» TASK BRIEF
Please print, word for word, every line from the one that contains "2022 (274, 996)" through the last line of the records, and nothing else.

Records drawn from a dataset
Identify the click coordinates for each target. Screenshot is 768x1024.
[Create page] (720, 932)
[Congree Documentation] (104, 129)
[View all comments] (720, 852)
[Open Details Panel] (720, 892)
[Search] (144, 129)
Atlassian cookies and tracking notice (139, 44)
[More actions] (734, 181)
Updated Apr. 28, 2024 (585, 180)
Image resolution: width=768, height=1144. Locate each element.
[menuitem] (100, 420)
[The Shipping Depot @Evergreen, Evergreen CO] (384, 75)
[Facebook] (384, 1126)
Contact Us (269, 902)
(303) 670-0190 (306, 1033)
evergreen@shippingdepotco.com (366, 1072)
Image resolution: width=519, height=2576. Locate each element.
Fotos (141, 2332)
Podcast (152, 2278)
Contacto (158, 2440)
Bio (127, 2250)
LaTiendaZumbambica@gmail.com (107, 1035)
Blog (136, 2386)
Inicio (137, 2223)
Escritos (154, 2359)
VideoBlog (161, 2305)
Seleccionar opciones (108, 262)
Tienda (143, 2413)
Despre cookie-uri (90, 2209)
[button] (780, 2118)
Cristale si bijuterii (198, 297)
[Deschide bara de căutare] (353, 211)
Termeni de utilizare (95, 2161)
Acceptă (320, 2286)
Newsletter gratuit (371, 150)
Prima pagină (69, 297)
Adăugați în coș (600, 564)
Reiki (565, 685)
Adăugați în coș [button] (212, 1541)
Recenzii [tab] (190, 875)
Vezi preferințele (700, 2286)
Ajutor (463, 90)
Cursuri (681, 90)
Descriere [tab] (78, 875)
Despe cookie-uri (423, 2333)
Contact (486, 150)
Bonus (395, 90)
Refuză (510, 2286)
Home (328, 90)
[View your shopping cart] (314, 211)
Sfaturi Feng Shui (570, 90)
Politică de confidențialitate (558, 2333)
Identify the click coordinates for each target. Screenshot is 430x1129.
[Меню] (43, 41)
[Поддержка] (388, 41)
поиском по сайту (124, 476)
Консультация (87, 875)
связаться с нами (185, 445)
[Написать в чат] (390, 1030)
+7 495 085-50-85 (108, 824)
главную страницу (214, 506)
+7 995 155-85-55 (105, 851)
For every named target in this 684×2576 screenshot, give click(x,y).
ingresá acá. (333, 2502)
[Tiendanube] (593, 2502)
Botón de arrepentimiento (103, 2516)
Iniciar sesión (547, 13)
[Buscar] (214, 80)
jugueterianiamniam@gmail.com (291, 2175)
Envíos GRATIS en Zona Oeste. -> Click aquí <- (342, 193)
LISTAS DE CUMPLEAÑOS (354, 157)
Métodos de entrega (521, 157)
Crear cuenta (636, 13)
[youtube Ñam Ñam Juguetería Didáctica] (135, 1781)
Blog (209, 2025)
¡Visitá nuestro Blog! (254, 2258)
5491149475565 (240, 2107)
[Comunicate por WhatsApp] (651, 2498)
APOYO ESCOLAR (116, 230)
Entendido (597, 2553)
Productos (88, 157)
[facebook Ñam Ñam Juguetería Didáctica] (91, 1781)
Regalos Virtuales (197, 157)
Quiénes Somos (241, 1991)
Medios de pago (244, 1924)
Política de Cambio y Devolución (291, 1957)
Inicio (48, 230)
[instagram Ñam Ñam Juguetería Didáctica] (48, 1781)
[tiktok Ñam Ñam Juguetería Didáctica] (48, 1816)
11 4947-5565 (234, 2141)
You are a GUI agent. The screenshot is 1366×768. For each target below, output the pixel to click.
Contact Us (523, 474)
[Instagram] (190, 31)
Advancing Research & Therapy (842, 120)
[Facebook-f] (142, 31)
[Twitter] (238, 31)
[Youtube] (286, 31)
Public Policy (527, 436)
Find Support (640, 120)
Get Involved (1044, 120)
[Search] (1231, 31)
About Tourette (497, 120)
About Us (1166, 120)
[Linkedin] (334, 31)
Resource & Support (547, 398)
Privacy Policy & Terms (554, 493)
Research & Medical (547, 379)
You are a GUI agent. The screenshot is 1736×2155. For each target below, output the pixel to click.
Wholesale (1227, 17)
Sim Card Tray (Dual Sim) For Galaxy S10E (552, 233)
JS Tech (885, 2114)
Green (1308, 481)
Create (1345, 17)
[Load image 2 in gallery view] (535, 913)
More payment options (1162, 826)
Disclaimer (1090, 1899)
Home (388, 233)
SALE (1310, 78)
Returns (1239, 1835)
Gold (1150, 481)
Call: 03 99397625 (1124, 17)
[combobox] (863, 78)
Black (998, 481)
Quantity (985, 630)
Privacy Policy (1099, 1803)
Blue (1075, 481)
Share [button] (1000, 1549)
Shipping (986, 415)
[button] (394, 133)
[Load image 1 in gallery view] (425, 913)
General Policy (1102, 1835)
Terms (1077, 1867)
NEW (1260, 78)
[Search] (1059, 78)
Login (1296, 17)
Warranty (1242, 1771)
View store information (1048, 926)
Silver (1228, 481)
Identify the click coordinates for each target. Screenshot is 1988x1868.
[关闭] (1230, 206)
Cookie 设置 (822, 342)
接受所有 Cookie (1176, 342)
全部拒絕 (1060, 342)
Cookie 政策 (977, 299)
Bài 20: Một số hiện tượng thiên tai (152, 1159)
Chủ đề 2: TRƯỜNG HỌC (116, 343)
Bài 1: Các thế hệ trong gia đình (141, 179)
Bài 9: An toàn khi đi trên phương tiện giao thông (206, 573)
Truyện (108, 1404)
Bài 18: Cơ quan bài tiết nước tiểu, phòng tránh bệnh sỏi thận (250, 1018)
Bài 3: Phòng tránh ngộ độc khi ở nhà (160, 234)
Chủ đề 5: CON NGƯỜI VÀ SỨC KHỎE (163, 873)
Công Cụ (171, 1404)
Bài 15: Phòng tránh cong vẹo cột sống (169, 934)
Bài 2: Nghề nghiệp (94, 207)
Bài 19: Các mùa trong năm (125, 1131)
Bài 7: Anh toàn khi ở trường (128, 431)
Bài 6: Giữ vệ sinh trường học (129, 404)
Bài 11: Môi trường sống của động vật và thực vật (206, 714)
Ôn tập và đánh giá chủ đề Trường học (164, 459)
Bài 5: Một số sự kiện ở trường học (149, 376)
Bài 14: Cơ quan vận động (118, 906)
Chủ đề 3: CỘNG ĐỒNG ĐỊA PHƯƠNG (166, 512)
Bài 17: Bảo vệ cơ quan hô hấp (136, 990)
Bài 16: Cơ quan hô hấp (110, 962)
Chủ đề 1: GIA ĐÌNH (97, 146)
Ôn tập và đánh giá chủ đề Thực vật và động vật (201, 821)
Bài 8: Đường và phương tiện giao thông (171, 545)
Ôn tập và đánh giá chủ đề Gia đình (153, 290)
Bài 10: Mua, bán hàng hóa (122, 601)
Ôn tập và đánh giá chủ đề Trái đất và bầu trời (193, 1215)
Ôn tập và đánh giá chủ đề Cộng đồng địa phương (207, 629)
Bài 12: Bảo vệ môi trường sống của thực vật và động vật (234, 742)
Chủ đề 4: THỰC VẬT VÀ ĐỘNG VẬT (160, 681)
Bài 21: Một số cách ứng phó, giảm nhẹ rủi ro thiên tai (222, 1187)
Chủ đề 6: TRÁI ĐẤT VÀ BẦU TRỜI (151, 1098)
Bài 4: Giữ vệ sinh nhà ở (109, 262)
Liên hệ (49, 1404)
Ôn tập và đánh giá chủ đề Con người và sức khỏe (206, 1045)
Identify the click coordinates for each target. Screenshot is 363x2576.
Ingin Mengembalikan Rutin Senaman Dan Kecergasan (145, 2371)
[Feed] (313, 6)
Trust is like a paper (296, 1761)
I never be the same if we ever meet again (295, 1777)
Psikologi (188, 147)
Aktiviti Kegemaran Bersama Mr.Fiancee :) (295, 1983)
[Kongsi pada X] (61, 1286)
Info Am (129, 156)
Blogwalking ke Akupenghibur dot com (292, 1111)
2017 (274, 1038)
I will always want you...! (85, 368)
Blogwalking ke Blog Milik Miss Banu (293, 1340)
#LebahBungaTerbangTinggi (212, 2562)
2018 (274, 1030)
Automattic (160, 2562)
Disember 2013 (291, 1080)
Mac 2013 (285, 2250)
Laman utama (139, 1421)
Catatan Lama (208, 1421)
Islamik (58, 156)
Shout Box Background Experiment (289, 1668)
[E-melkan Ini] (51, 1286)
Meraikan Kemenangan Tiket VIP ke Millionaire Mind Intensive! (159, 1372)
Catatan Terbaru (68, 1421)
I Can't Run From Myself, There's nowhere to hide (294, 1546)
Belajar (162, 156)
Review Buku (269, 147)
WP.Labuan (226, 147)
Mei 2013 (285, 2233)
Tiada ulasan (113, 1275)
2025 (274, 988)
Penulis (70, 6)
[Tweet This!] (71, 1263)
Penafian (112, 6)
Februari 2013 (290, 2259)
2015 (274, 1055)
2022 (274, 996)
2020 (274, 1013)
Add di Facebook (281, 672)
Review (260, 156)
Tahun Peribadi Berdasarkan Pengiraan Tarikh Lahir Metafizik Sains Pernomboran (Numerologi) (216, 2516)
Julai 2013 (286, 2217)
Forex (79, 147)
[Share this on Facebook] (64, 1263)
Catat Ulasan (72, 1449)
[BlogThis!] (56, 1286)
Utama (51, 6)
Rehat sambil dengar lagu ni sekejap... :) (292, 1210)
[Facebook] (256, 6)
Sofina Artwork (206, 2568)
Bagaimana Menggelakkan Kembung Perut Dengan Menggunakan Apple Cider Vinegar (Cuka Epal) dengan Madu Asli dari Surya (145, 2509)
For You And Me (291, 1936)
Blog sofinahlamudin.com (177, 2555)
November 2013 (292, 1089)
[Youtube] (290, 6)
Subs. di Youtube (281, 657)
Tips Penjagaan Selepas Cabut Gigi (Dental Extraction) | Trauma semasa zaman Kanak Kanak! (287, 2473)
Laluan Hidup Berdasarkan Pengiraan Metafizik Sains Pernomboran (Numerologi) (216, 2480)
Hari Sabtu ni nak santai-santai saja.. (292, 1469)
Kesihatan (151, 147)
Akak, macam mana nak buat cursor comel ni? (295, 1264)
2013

» ANSWER TO THE PROBLEM
2022 (274, 996)
2020 (274, 1013)
Add di Facebook (281, 672)
Review (260, 156)
Tahun Peribadi Berdasarkan Pengiraan Tarikh Lahir Metafizik Sains Pernomboran (Numerologi) (216, 2516)
Julai 2013 (286, 2217)
Forex (79, 147)
[Share this on Facebook] (64, 1263)
Catat Ulasan (72, 1449)
[BlogThis!] (56, 1286)
Utama (51, 6)
Rehat sambil dengar lagu ni sekejap... :) (292, 1210)
[Facebook] (256, 6)
Sofina Artwork (206, 2568)
Bagaimana Menggelakkan Kembung Perut Dengan Menggunakan Apple Cider Vinegar (Cuka Epal) dengan Madu Asli dari Surya (145, 2509)
For You And Me (291, 1936)
Blog sofinahlamudin.com (177, 2555)
November 2013 (292, 1089)
[Youtube] (290, 6)
Subs. di Youtube (281, 657)
Tips Penjagaan Selepas Cabut Gigi (Dental Extraction) | Trauma semasa zaman Kanak Kanak! (287, 2473)
Laluan Hidup Berdasarkan Pengiraan Metafizik Sains Pernomboran (Numerologi) (216, 2480)
Hari Sabtu ni nak santai-santai saja.. (292, 1469)
Kesihatan (151, 147)
Akak, macam mana nak buat cursor comel ni? (295, 1264)
2013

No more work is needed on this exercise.